AWS Public Sector Blog

How to build an Aadhaar Data Vault on AWS

An Aadhaar number is a 12-digit unique identification number issued by the Unique Identification Authority of India (UIDAI) to every individual in India. An Aadhaar number can be used to support various government subsidies and acts as a vital proof of identity and proof of address for opening a fixed deposit account, applying for a passport, investing in mutual funds, and more. For example, the Government of India has required linking a permanent account number (PAN) with an Aadhaar number to file an Income tax return.

Considering the sensitivity of the Aadhaar number and the potential implication of having one’s Aadhaar number compromised, UIDAI mandated the need for all Aadhaar and Aadhaar-related data to be encrypted and stored separately in a secure, access-controlled data repository known as an Aadhaar Data Vault. Encryption is the process of using an algorithm to transform plaintext into ciphertext. An algorithm and an encryption key are required to decrypt the original plaintext. UIDAI also mandated that the hardware security module (HSM) used to store the keys for encryption in the Aadhaar Data Vault cannot be shared with any other agency or legal entity. An HSM is a physical computing device that safeguards and manages digital keys, performs encryption and decryption functions for digital signaturesstrong authentication, and other cryptographic functions.

This blog post explains how government and private entities that collect, process, and store Aadhaar data for various use cases can use AWS CloudHSM from Amazon Web Services (AWS) to create a secure Aadhaar data storage solution that can meet guidelines provided by UIDAI.

Note: This is only a high-level architecture with the recommendation to segregate the Aadhaar Data Vault and consumer applications in separate AWS accounts. Customers are advised to review the complete security requirements and implement appropriate controls as per the security guidelines.

What is an Aadhaar Data Vault?

An Aadhaar Data Vault is a secure, access-controlled centralized storage repository for all the Aadhaar numbers collected by requesting entities, like an Authentication User Agency (AUA), Know-Your-Customer User Agency (KUA), or any other agency for specific purposes under the Aadhaar Act and Regulations published in 2016. It is a secure system inside the respective agency’s infrastructure accessible only on a need-to-know basis. As mandated by UIDAI, an organization must store Aadhaar numbers in an encrypted database within an Aadhaar Data Vault.
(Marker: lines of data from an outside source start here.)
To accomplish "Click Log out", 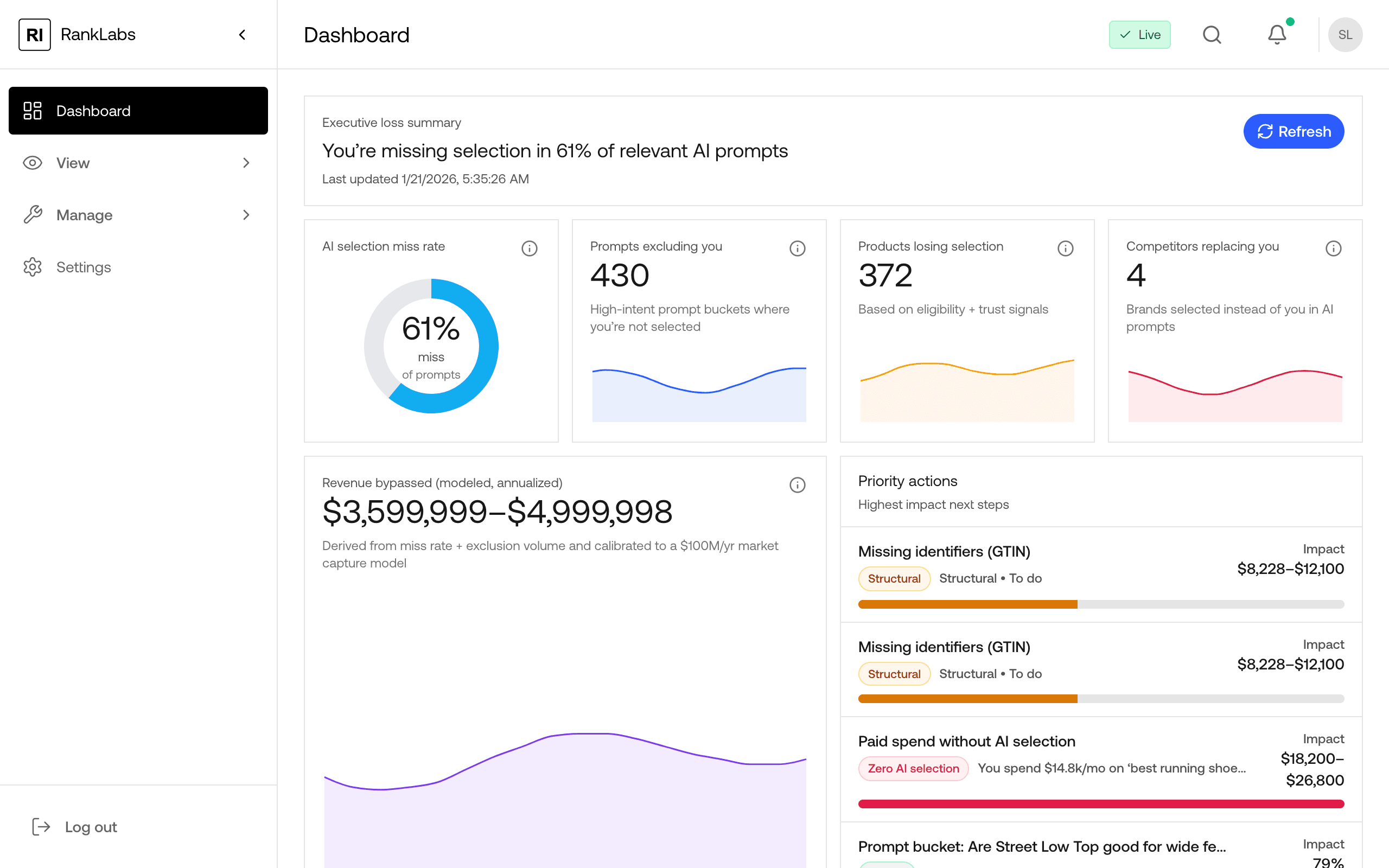I will point(90,827).
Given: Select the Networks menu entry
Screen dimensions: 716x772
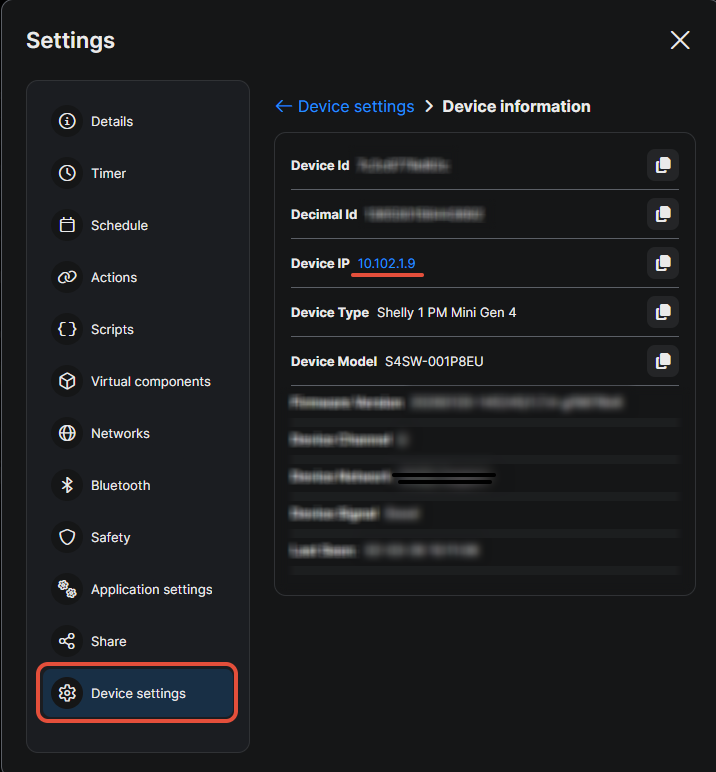Looking at the screenshot, I should 120,433.
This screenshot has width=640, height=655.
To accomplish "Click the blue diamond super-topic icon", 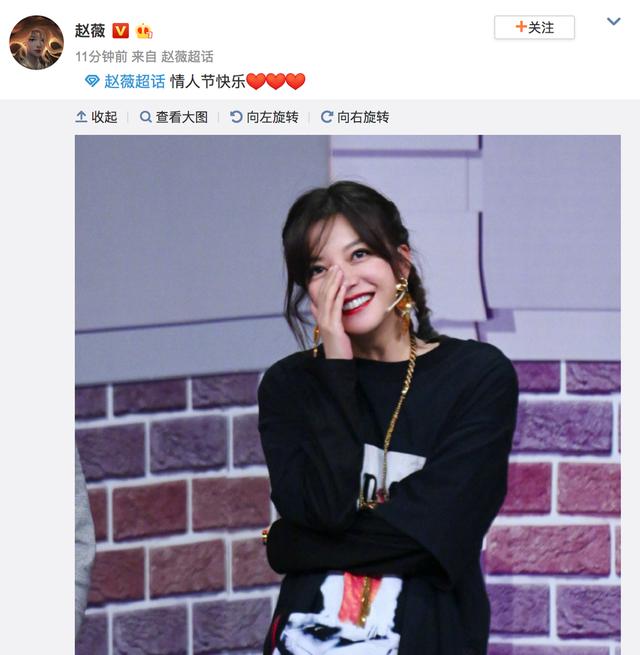I will [92, 81].
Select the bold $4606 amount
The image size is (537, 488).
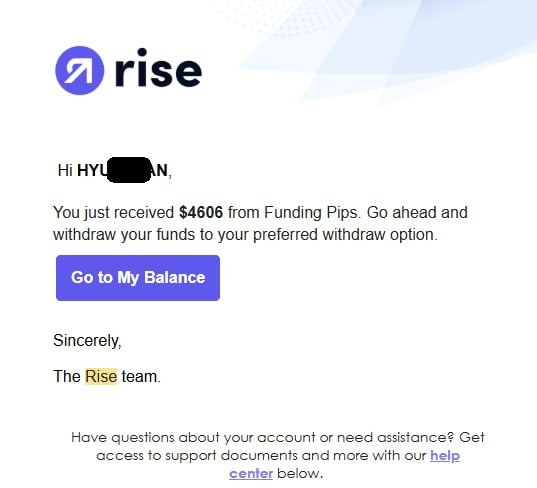pos(201,212)

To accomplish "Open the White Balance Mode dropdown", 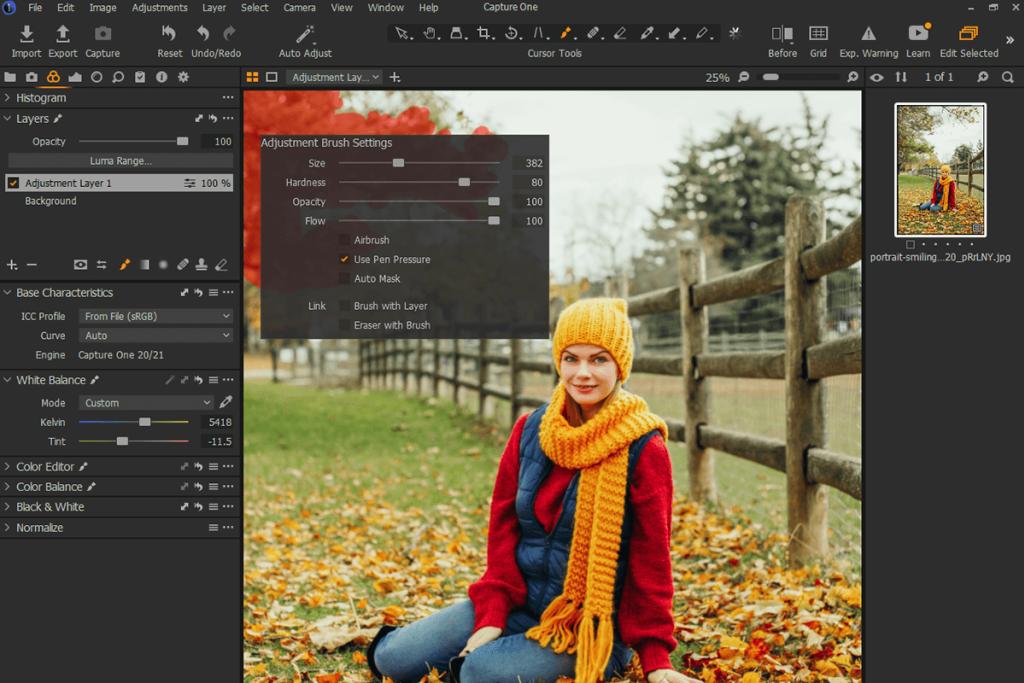I will pyautogui.click(x=145, y=401).
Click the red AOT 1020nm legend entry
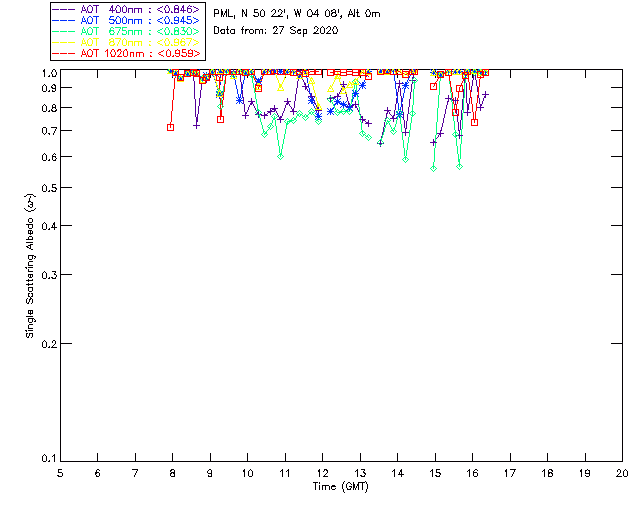This screenshot has width=640, height=512. point(139,53)
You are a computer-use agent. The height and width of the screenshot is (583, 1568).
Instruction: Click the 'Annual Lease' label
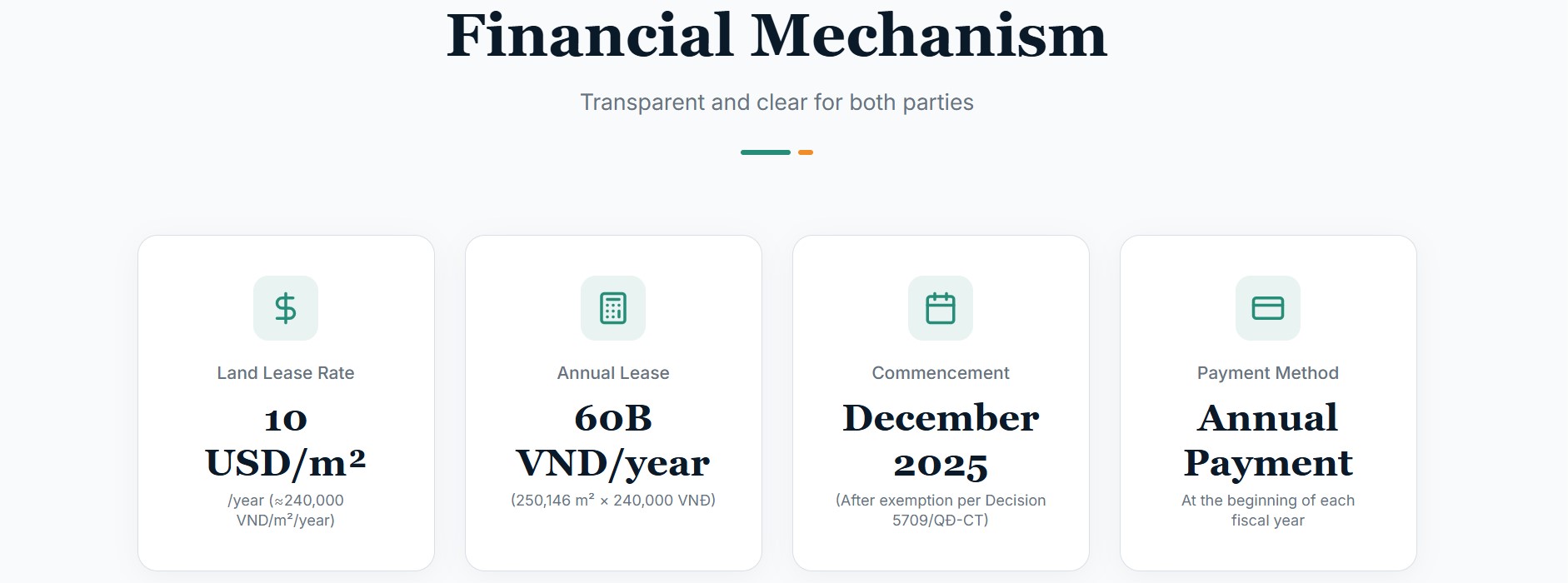[613, 373]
How to set up an Aadhaar Data Vault using AWS CloudHSM

Prerequisites:

  • Basic understanding of following AWS services:

Amazon Elastic Compute Cloud (Amazon EC2), Amazon Virtual Private Cloud (Amazon VPC), AWS CloudFormation, AWS CloudHSM, AWS Key Management Service (AWS KMS), Amazon API Gateway, AWS Identity and Access Management (IAM), Amazon Simple Storage Service (Amazon S3), and Amazon Relational Database Service (Amazon RDS).

  • Two separate AWS accounts with administrator access for each.

AWS architecture for implementing an Aadhaar Data Vault using CloudHSM

Now that we’ve covered the basics of Aadhaar Data Vault and prerequisites, let’s examine the architecture for the solution on AWS.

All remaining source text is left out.